We're a bit late to this one, but Ron Kampeas of JTA has a fascinating recent piece on fears that anti-sharia initiatives brewing around the country could also threaten observance of traditional Jewish law, or halachah.
You don't hear much about halachah, or rabbinical courts known as beit din, even though both have been a feature of observant American Jewish communities for years.
But some Jewish groups are now lobbying against anti-sharia bills that have been drafted -- possibly as a way to preempt constitutional challenges -- to bar any and all foreign or religious law in U.S. courts, not just sharia:
“The laws are not identical, but as a general rule they could be interpreted broadly to prevent two Jewish litigants from going to a beit din,” a Jewish religious court, said Abba Cohen, the Washington director of Agudath Israel of America, an Orthodox umbrella group. “That would be a terrible infringement on our religious freedom.”
A number of recent beit din arbitrations that were taken by litigants to civil courts -- on whether a batch of etrogim met kosher standards; on whether a teacher at a yeshiva was rightfully dismissed; and on the ownership of Torah scrolls -- would have no standing under the proposed laws.
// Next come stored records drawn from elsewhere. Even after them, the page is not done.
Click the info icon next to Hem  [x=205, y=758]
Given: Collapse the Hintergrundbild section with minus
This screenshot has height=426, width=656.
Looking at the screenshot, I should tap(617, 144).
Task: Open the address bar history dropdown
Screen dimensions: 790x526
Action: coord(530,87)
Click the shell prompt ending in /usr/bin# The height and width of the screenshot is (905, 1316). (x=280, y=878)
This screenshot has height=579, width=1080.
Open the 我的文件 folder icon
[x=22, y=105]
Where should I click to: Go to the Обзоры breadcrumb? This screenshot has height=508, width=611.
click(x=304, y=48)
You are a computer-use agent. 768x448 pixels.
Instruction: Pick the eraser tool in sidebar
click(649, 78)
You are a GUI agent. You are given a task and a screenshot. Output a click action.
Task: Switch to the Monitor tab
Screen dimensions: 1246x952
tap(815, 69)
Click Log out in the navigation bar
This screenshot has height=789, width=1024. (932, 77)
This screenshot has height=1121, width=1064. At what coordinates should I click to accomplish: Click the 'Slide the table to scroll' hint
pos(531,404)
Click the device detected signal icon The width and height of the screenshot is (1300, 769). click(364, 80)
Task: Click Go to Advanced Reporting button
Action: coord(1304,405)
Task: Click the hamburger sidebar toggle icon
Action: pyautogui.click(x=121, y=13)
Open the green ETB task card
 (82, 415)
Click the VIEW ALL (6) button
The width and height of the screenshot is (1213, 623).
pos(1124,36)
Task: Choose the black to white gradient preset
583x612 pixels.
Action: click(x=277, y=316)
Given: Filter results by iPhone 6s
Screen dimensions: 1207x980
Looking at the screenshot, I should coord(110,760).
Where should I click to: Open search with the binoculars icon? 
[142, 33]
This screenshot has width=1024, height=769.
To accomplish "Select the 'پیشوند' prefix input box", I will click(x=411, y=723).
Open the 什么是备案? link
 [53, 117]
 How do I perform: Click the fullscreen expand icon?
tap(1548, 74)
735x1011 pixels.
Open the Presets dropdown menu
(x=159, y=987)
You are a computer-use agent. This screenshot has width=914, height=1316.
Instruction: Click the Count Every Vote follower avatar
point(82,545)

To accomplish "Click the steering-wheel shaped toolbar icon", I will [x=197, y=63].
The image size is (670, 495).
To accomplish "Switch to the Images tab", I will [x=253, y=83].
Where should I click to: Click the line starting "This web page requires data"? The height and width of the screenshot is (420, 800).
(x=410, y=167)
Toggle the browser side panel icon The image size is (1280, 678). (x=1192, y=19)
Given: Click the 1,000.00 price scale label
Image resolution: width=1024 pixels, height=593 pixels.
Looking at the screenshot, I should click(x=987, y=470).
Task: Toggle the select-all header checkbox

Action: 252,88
A spokesman for the Orthodox Union explained that a prohibition on religious law would be a problem in situations when Jewish law comes up in civil courts:
Such laws "are problematic particularly from the perspective of the Orthodox community -- we have a beit din system, Jews have disputes resolved according to halachah," Diament said. "We don't have our own police force, and the mechanism for having those decisions enforced if they need to be enforced is the way any private arbitration is enforced" -- through contract law in the secular court system.
Some prominent Jewish groups seem to be putting some real lobbying muscle into this issue in state legislatures, so it will be interesting to see what happens.
Sharia, by the way, did not come up in last night's GOP presidential debate.